『世界大不況からの脱出-なぜ恐慌型経済は広がったのか』ポール・クルーグマン
本書は1999年に出版されたものの増補改訂版で、
第7章 グリーンスパンのバブル
第8章 影の銀行
第9章 恐慌型経済
の3つが書き下ろし。
第7章 グリーンスパンのバブル
第8章 影の銀行
第9章 恐慌型経済
の3つが書き下ろし。
しかし「崩壊」とか「危機」とか、経済学(一般人向けの)の話では物騒な言葉が平気で使われるのはなぜなのだろう。たとえば仕事で「プロジェクト崩壊の危機」といえば、文字通りプロジェクトがおじゃんしそうな状態だが、「金融システム崩壊の危機」といったってお金や町の風景がおじゃんしそうというわけではないのに。
学生時代に本や雑誌やNHKの特集番組でバブル崩壊とかマネーの危機などという言葉を目にして、もしや将来本当にどうかなってしまう可能性もあるのかと思ったりしたが、あれから10年20年経ち、別にどうもなっていなければ、むしろ世の中変わらなさ杉だと感じるくらいだ。それなのに、相変わらず壊れるぞ壊れるぞといっているのにはすごく違和感を感じる。
餓死や凍死を恐れてマウスをクリックしまくった人が何人に上ったのかもぜひ調査してもらいたい。それに民主国家はなぜこの危機と規制の無限ループを止めるすべを持たないのかも。人間はそもそも欲望の生き物で他人を信用できないのだからしょうがないとか、世界経済にはそれを牛耳る影の支配者がいてそいつらが好きなように操っているからだとか、そんな話ももう飽き飽きだ。・・・大恐慌の後、アメリカは経済というマシンを理解できるようにあらためて設計し直しているが、それはとにかく大ききな惨事を回避できるのに十分であるはずであった。1930年代、銀行はシステムの一部としてあれほどひどい機能不全に陥ったものの、その後、厳しい規制が課され、強固なセーフティネットによって保護されることになった。他方、30年代に壊滅的な影響をもたらした資本の国際的移動も制限された。金融システムは少し退屈になったが、以前よりも安全になった。
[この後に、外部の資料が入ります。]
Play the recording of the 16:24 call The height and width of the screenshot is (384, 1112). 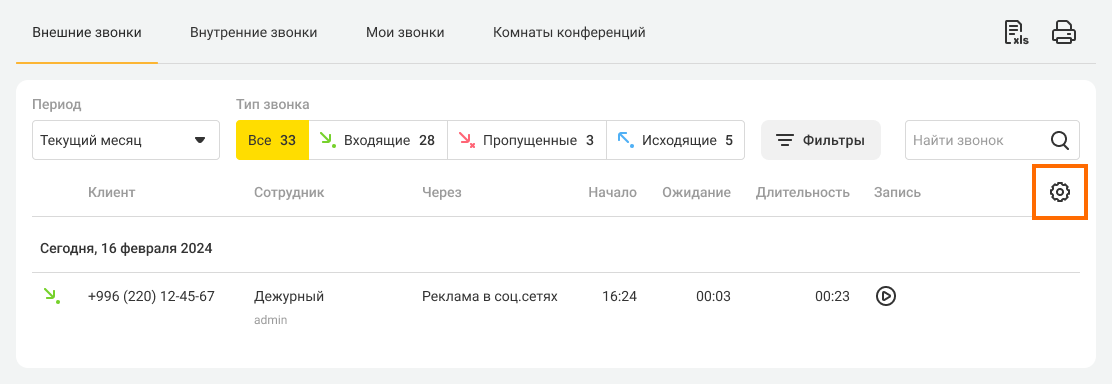886,296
するとまた金融システムは面白くなり、そして危険にもなった。増大しつつある国際資本移動が、1990年代の壊滅的な金融危機と、2008年のグローバル金融危機に繋がった。また、影の銀行は拡大していたが、それに対応する規制が作られることはなかったため、後の大規模な銀行の取り付け騒ぎに繋がった。その取り付け騒ぎは、閉じられた銀行の扉の外に殺到した群衆によってではなく、コンピュータのマウスの血迷ったクリックによってもたらされたものだった。そしてそれは血迷った群集と同程度の破壊力があった。(p269)
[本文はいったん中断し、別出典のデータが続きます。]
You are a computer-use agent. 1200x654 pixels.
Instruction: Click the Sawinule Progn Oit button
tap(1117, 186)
そして今現在も相変わらず、分けの分からないダウと日経平均の株高と、刷り過ぎのくせに平気で高いドルの意味が全く不明だ。
銀行決算のために年金砲が吹いたから?
日本が護送船団方式に戻ったなんて聞いてないぞ。
ドルをたくさん持っている人が国際基軸通貨から外れるのを許さないから?
で麻生さんは20ヶ国会議でなんか聞いて帰ってくるのか?
どうせ後になってからまた、訳知り顔の経済学者の解説を読むことになることになるのである。